Words, words and more words
While reading Jonathan Franzen’s National Book Award Winner, The Corrections, I realized the amount of words I simply do not know: rube, elephantine, elfin, tumid, the list goes on.
I don’t know if this is the case for everyone else, but for me, as a reader, I tend to gloss over words I don’t know and rely on figuring them out in context. If that doesn’t work I skip them all together, so long as they aren’t central to what the sentence is trying to say.
So I began a collection of words.
I went down to my school store and bought two packs of 5x8in index cards. I cut them into eighths and kept them close to me while reading Franzen and anything I might have had to read for class. Every time I came across a word I didn’t know I circled it in my book and looked it up. When finished reading I went back and wrote the definitions to the circled words on the cards. So far I have 137 from the first half of Franzen’s book alone.

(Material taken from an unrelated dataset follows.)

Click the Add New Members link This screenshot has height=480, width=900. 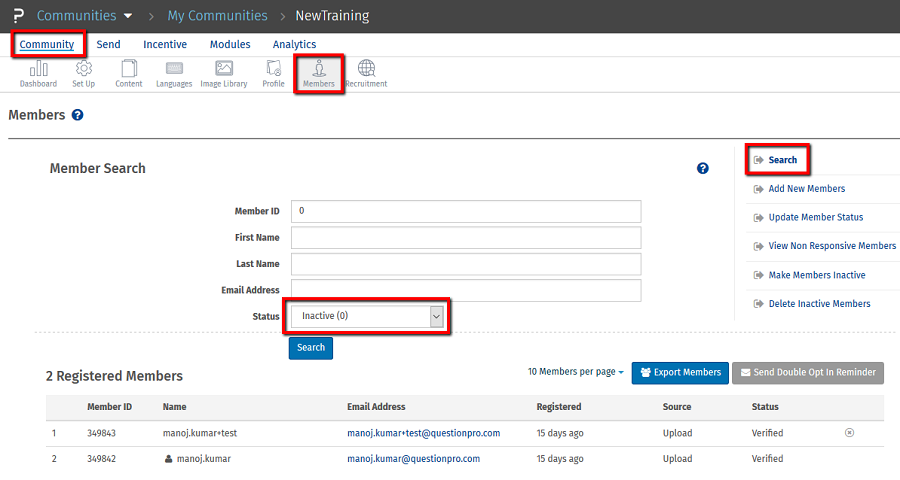coord(806,189)

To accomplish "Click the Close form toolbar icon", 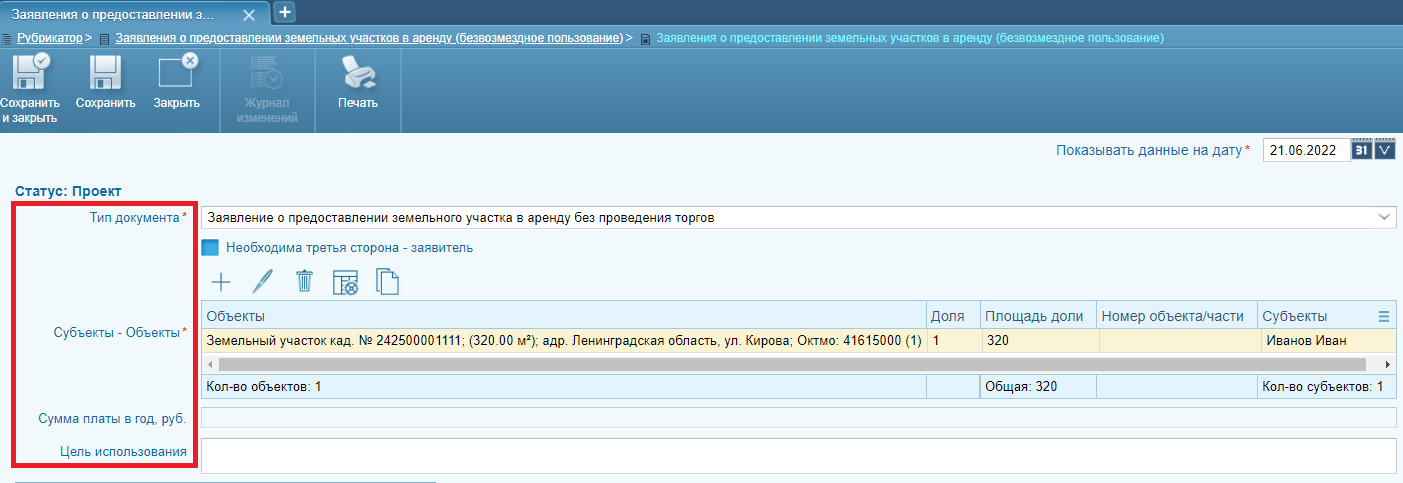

To give my collection value I set aside 10 minutes of my day to read over my cards once or twice, reading aloud the definitions and letting them sink in. I don’t remember every single word (on a good day I’ll remember a quarter of them), but I am becoming acquainted with them.
So why do I do this?
You know those instances where the word you want escapes you? When you know it exists but you can’t quite get it out? When you want to describe the look of your sick protagonist and you come up with ill or under the weather but the word you really want is pallid?
Being word savvy fixes that and improves your writing in the process.
I realized that committing words to memory allows me to insert them into my sentences naturally instead of stitching them in from a thesaurus –– like I usually do –– and compromising my flow.
Instead of writing, “my old grandma who thought of foolish things,” I now say “My dote grandma who dreamed of gerontocracies,” –– which sounds much cooler.
To be clear, I do not suggest you raid the Oxford English Dictionary. I am not an advocate for three syllables-and-above words in writing. I actually enjoy simple and concise writing. However lurid words are key to such simple and concise prose, for a word like fob simply and concisely describes an action in one word that might otherwise take three.
Billy Collins, former US Poet Laureate, and an obvious connoisseur of words, is a master of this art. Collins’ poetry is praised for its simple, clear language. However, Collins knows that to spice up a poem, using effective words is key, frequently relying on words like coda, fatuous or vaporous, to advance his poetry.
And if Billy Collins isn’t convincing enough, a sharper vocab can potentially make you smarter, wealthier and even thinner!
So if you find yourself scratching your head at words frequently, run down to your local 99-cent store and grab yourself a pack of index cards. Every time you see a word you don’t know, circle it. Catalogue it in your cards. Keep it in the back of your mind. If your writing doesn’t improve or you don’t become a better person, then hell, at least show off your fancy words to your friends, –– be a logophile.